### TASK INSTRUCTIONS
Go through the data and copy each line where the string "agent" appears.
Top of LISTED ENTRIES
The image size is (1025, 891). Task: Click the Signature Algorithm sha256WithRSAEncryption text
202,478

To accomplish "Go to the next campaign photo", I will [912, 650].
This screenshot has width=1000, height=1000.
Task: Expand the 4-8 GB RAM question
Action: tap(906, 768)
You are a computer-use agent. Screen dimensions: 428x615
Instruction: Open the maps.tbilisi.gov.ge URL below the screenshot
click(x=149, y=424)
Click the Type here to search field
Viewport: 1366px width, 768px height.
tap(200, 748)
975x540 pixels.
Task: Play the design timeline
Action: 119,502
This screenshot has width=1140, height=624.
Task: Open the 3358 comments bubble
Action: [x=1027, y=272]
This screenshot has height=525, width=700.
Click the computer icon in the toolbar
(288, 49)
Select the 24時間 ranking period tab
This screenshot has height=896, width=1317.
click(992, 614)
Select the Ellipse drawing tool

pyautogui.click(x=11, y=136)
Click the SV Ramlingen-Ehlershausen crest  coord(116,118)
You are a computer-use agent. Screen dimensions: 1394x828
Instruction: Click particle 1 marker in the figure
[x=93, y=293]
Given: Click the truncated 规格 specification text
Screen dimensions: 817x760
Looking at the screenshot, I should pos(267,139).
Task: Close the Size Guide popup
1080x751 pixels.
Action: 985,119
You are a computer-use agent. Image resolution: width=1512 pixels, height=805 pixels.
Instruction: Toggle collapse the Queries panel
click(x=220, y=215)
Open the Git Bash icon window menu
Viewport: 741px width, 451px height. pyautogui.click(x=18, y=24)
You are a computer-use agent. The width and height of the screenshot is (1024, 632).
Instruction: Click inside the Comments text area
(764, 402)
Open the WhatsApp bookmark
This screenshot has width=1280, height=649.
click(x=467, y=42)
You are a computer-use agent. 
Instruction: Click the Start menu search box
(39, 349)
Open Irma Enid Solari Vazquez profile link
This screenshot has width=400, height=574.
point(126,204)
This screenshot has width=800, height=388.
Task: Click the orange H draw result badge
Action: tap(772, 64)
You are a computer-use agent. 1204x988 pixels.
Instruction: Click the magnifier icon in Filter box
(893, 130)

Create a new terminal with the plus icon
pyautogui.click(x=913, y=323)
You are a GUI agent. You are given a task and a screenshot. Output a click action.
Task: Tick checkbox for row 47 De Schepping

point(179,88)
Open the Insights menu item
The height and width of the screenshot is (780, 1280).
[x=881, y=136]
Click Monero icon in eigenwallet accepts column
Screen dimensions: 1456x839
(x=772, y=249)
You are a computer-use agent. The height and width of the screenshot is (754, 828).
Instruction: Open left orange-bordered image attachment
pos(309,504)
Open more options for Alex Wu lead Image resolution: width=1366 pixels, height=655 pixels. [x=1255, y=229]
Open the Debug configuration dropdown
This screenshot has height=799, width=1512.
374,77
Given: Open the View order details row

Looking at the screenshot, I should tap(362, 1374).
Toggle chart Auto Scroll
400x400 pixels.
Bottom of LISTED ENTRIES
### SOLUTION FOR THIS TASK
You are a computer-use agent. Screen dimensions: 428x615
You are a computer-use agent. Screen dimensions: 1394x828
You are a computer-use agent. Image resolution: width=1512 pixels, height=805 pixels.
You are a computer-use agent. The width and height of the screenshot is (1024, 632).
You are a computer-use agent. 
You are a computer-use agent. 1204x988 pixels.
You are a GUI agent. You are given a task and a screenshot. Output a click action.
You are a computer-use agent. The height and width of the screenshot is (754, 828).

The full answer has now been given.